Mandarin juice dripped down my arm. I licked at it but my skin was already sticky, so I stopped trying. I looked up, my tongue still wet and poking out. Matty from school had just turned up at the park with his mates.
‘Oi look fellas, it's the copper's daughter.’
I picked up my backpack and left quickly. I couldn't be bothered dealing with those dickheads. They didn't try to follow.
My shoelace was undone. I ignored it, I'd kick them off soon enough anyway, and it was still too painful to bend down. A gust of wind swept my hair into my face, and I had to stop to unravel thick clumps and elusive strands from my glasses, from around their arms and underneath the lenses.

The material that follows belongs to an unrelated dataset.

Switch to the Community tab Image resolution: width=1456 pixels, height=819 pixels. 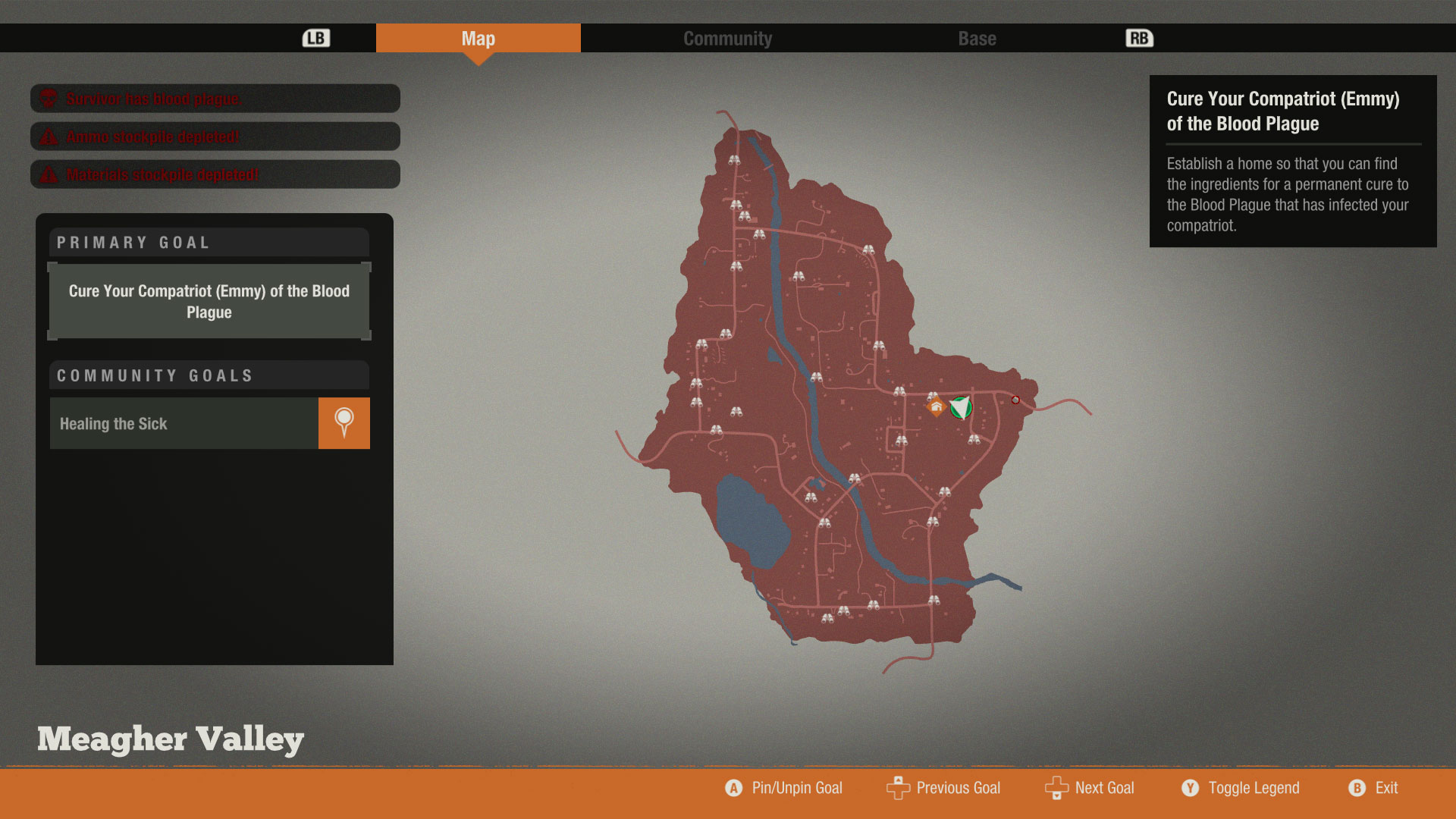click(x=727, y=39)
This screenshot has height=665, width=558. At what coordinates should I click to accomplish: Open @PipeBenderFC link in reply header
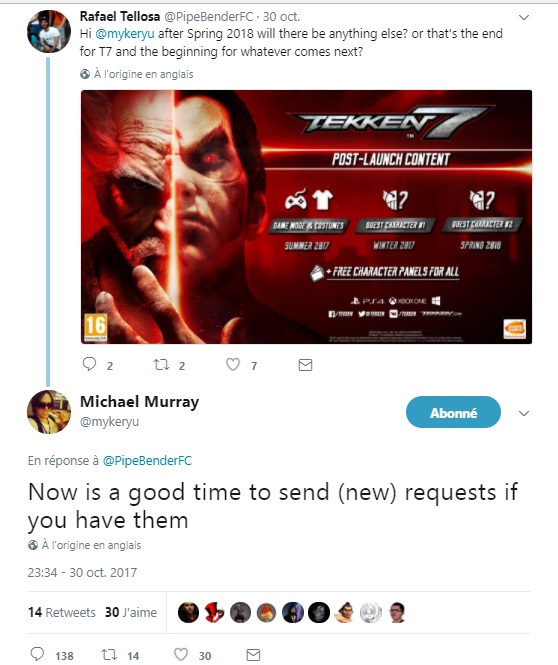(x=148, y=461)
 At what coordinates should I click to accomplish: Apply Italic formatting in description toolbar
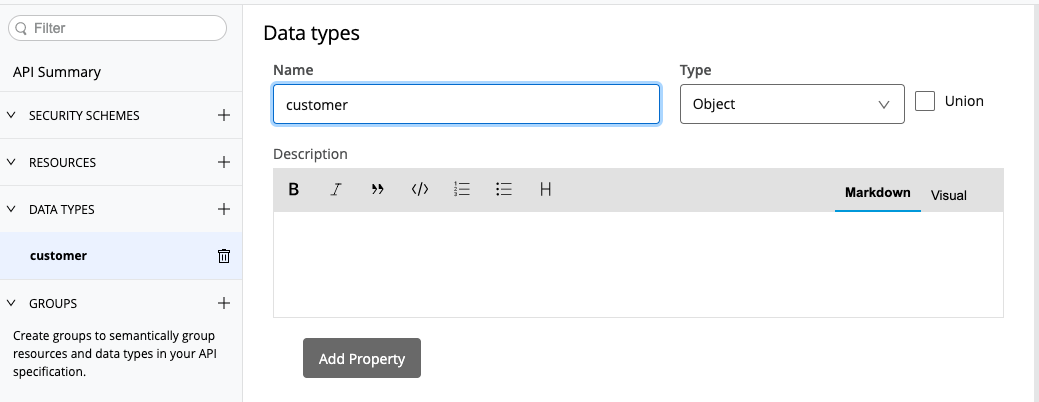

It took me only a minute to walk home, and inside was nice. Quiet. The kitchen light kept flickering, and the tap shuddered as I got myself a glass of water.
‘Love, is that you? You know you shouldn't have been out for that long, not so soon after your op!’
I pretended not to hear for a moment, holding the cup to my lips, gulping. My throat pulsed; the water fell into me. My knee pulsed too. She was right. I had been out a while and it hurt.
I glanced down at the arm holding the cup, and the soft hairs glistened in the mottled light. Sticky, coated in juice. I rested my cup on the kitchen table, next to the fruit bowl that was filled with the culprits. The bowl was almost overflowing, mandarins precariously stacked one on top of the other. We'd eat them all though. They were in season.